**Extrait de page:**
╔══
Comment ne pas comprendre la démoralisation des enseignants et la résistance (désespérée
pour l'instant) un peu individuelle et trop peu collective ?
« La logique des compétences » à évaluer avec l'extension à tous les niveaux du « livret personnel des compétences », au lieu et place d'une mise en oeuvre des capacités à développer, commence malgré tout à être perçu avec les risques que « ces compétences « ainsi mesurées se substituent aux savoirs. La finalité émancipatrice des savoirs est remplacée par la très prosaïque « vente de soi sur le marché du travail ». La violence symbolique d'une telle substitution commence à faire des ravages et engendre des résistances d'un nouveau genre.
C'est le coeur du métier d'enseignant qui est touché. L'inédit de la période tient à ce que, pour continuer à enseigner selon des critères classiques d'évaluation et de validation des connaissances, de valeurs culturelles des oeuvres, les enseignants sont conduits à ruser, mentir, dissimuler. Les contraintes managériales qui s'imposent aux pratiques pédagogiques défont l'union qui existait entre « néo libéraux » et « pédagogues ».
Ici, remarquons en réponse à une question :
Si l'école devient de plus en plus « capitaliste», ce n'est pas uniquement par sa soumission à des
impératifs économiques qui lui seraient extérieurs ce qui était le cas avant, ce n'est pas non plus du fait de la constitution dans le domaine de l'éducation d'un espace de plus en plus large occupé par les entreprises privées fournisseuses de marchandises scolaires, para ou péri scolaires, de la
marchandisation, c'est le fait que l'école, dans son organisation, son fonctionnement, ses modes
de régulation, s'ordonne à la logique abstraite de la valeur et que la norme sociale qui s'y
déploie dote la connaissance d'une forme nouvelle.
L'école toute entière obéit à une tendance qui la conduit à se transformer en un vaste réseau
d'entreprises hybrides, public/privé, chargées de produire à moindre coût les « compétences »
destinées à faire fonctionner l'économie de la connaissance. Cette transformation est l'effet de l'action de l'état sur lui même.
╚══
**Matériel fourni:**
╔══
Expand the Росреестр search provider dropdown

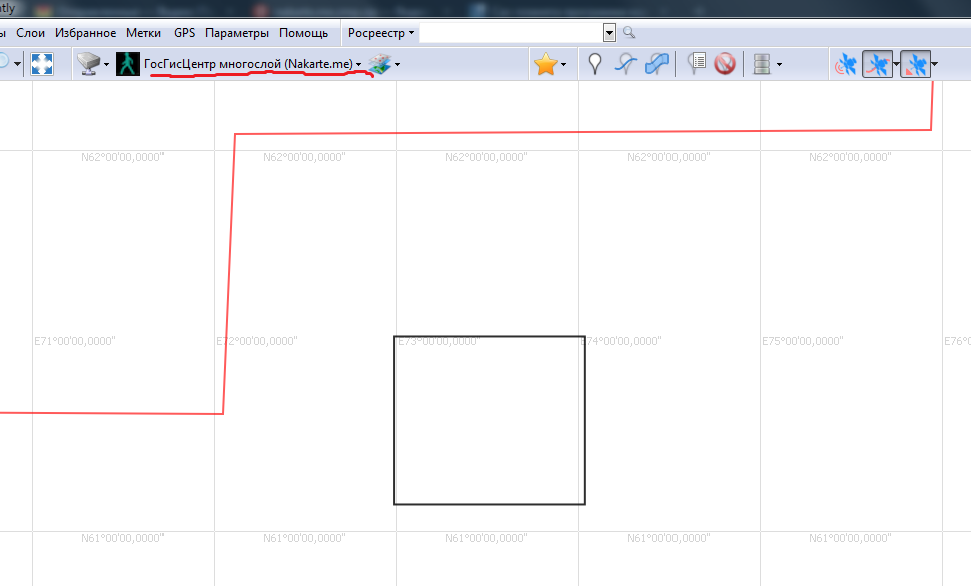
╚══
**Consigne:** Reprenez le texte sur l'école soumise à la logique des compétences et rédigez la suite, en enchaînant directement après sa dernière phrase.

**Réponse attendue:**
Séparer le travailleur de ses propres conditions de travail, lui interdire la maîtrise, l'initiative et
l'indépendance dans l'exercice de son métier pour le soumettre plus encore au processus de
valorisation, avec les conséquences que l'on connaît, par exemple à France Télécom, l'ANPE, la
police... L'extension aux services publics ( dont l'éducation), des critères de gestion appliqués dans le privé débouchent par exemple chez les enseignants sur la dépossession de la marge de manoeuvre pédagogique qui leur était concédée, et aujourd'hui contrainte par les directives visant au formatage des esprits.
Ainsi, avec la dévaluation des professions intellectuelles, la baisse relative et même absolue
des revenus, la destruction de la formation professionnelle, la division accrue entre praticiens
et managers, la division organisée entre enseignants et scientifiques, la prolétarisation est un
processus bien engagé.
Quelles conséquences et quelles luttes ?
La résistance culturelle contre la marchandisation doit être soutenue. Mais la résistance aux dispositifs techniques et organisationnels qui visent à discipliner, formater les travailleurs cognitifs, la résistance à la mise en concurrence, à l'individualisation de leur carrière, à l'objectivation de leur activité, à la destruction systématique des collectifs de travail comme des valeurs communes (fraternité, tolérance...), à la déqualification et la paupérisation doit aussi s'intensifier, car :
« - si la formation aux compétences, ça ne marche pas,
- si la formation aux savoirs faire est en ruines, pourquoi résister à ce quelque chose qui ne
marche pas ?
- si les dégâts sont tels qu'ils obèrent l'avenir, ce n'est pas seulement résister qu'il
convient de dire mais réinventer ! » suggère un participant.
-
Il est vrai ici aussi que RESISTER C'EST CREER
Entre défendre, se défendre et être à l'offensive, la passe est étroite.
Oui, l'idéal républicain et laïque mérite d'être défendu.
Mais, ni l 'école sanctuaire, ni le respect fétichiste des frontières disciplinaires, ni la protection des savoirs des souillures du réel ne méritent notre soutien.
Penser l'école à venir, c'est penser le monde dans lequel elle se tient.
« l'Université est dans le monde qu'elle tente de penser. C'est sur cette frontière qu'elle doit
négocier et organiser sa résistance ».
Sur cette pensée de Derrida en 2001, nous pouvons ouvrir notre réflexion.
COMMENT PASSER D'UNE ECOLE TRANSFORMEE PAR LE SYSTEME
CAPITALISTE AVEC TOUTES LES CONSEQUENCES QUE NOUS VIVONS,
A UNE ECOLE QUI MODIFIE LES CONDITIONS D'APPROPRIATION DES SAVOIRS
POUR TRANSFORMER LA SOCIETE, VIA LES INDIVIDUALITES ?
Réinventer l'école.
« L'école est devenue la chambre d'écho des problèmes moraux, la caisse de résonance des
questions sociales, l'amplificateur des transformations silencieuses qui s'accomplissent dans les
maisons ou derrière les écrans de télé ou d'ordinateur. Autorité contestée, tyrannie de
l'immédiateté, hyperactivité, ennui, apathie, décrochages ou phobie scolaire, querelles mémorielles, incivilités et désenchantement face à une société où piston et relations semblent compter davantage que les parcours exemplaires d'enfants sages ».
Le sentiment d'appartenance à un projet qui transcende les individualités s'est évaporé. Le sens du « nous » s'est dispersé. Comment l'école peut elle, dès lors, fédérer une collectivité à l'ère de l'individualisme intégral promu au rang de valeur suprême ?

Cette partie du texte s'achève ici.